Dans son édition d'hier, le quotidien "Het Laatste Nieuws" accusait Patrick Lefevere, le patron de la formation Quick Step-Innergetic, la principale équipe belge et l'un des actuels hommes forts du cyclisme. Sous le titre "Patrick Lefevere : 30 ans de dopage", le quotidien flamand raconte, avec détails et témoignages aussi stupéfiants que désolants, mais aussi quelques raccourcis et insinuations un peu moins étayées, nous semble-t-il, le passé dans le dopage du manager flandrien depuis ses premiers pas dans le cyclisme, son passage chez les professionnels jusqu'à ce qu'il devienne le dirigeant d'équipes que l'on sait.

Lefevere, comme on le lira par ailleurs, a d'ores et déjà répliqué à ces accusations, les traitant de "non-sens absolu" et de "bullshit". Il a chargé son avocat de donner des suites juridiques à cette affaire qui l'éclabousse, lui bien sûr, mais aussi de nombreuses personnes, coureurs, médecins, personnels d'encadrement, qui travaillent ou travaillèrent avec lui depuis un quart de siècle et, évidemment, apporte un nouveau discrédit à une discipline qui n'en a vraiment pas besoin.

S'affirmant "calomnié", Patrick Lefevere réfute les dires de ceux que le journal cite, notamment l'ex-coureur professionnel Luc Cappelle, ancien compagnon d'entraînement et ami de Lefevere à ses débuts et avec lequel il aurait découvert le dopage (amphétamine, cortisone, pot belge... autant de produits très "à la mode" dans les pelotons à cette époque).
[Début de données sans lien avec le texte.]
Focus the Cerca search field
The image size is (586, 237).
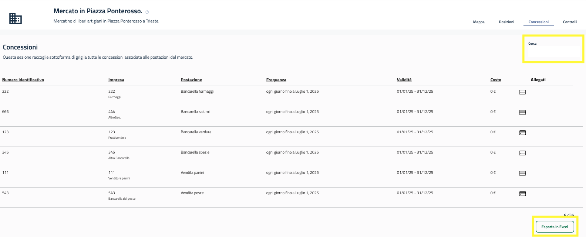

Un des autres grands accusateurs du Flandrien est un ex-médecin italien qui travailla durant quatre ans au sein de l'équipe Mapei où Lefevere était, au milieu des années nonante, directeur sportif d'abord, puis manager sportif avant qu'il ne vole de ses propres ailes et ne revienne fonder sa propre formation au pays.

Les accusations sont graves et, avérées ou pas, elles laisseront des traces, d'autant que la seule chose que Lefevere reconnaît, mais elle est quand même de taille, est sa consommation d'amphétamines, "sept ou huit fois", à l'époque où il était coureur. "Lefevere a arrêté le cyclisme (NdlR : en 1979, alors qu'il n'avait que 24 ans) après qu'il était lui-même devenu dépendant des amphétamines qu'il trafiquait", affirme pourtant un des témoins (un soigneur toujours actif dans les pelotons) du "Laatste Nieuws", lequel, comme quelques autres, préfère garder l'anonymat pour des raisons de sécurité, pour lui et les siens. Le quotidien affirme cependant disposer de l'enregistrement (audio et parfois même vidéo, voire écrit) de tous ces témoignages.

Car les trente dernières années de Patrick Lefevere sont disséquées en quatre parties : l'époque où il était coureur (les saisons septante), celle de ses débuts comme directeur sportif (les saisons quatre-vingt), sa période italienne (avec MG-BG puis Mapei) et, enfin, la période actuelle, marquée par quatre affaires (La Panne, VDB, Museeuw et Lotz) dans lesquelles Lefevere fut concerné mais jamais impliqué. Le journal cherche à démontrer que ce ne fut peut-être pas aussi vrai qu'on le pense généralement.

Avec celui de ses débuts, comme consommateur puis dealer du dopage avant qu'il n'arrête la compétition , poursuit "Het Laatste Nieuws", l'autre grand chapitre à charge du Flandrien est celui qui concerne les années Mapei.

Le médecin interrogé y soutient : "Les hormones de croissance venaient de la pharmacie et l'EPO était commandé par les cyclistes via Internet. Si vous vouliez faire une bonne saison, il fallait allonger entre 20 et 30 000 euros, produits compris. Lefevere était au courant, voyait les choses se passer et approuvait".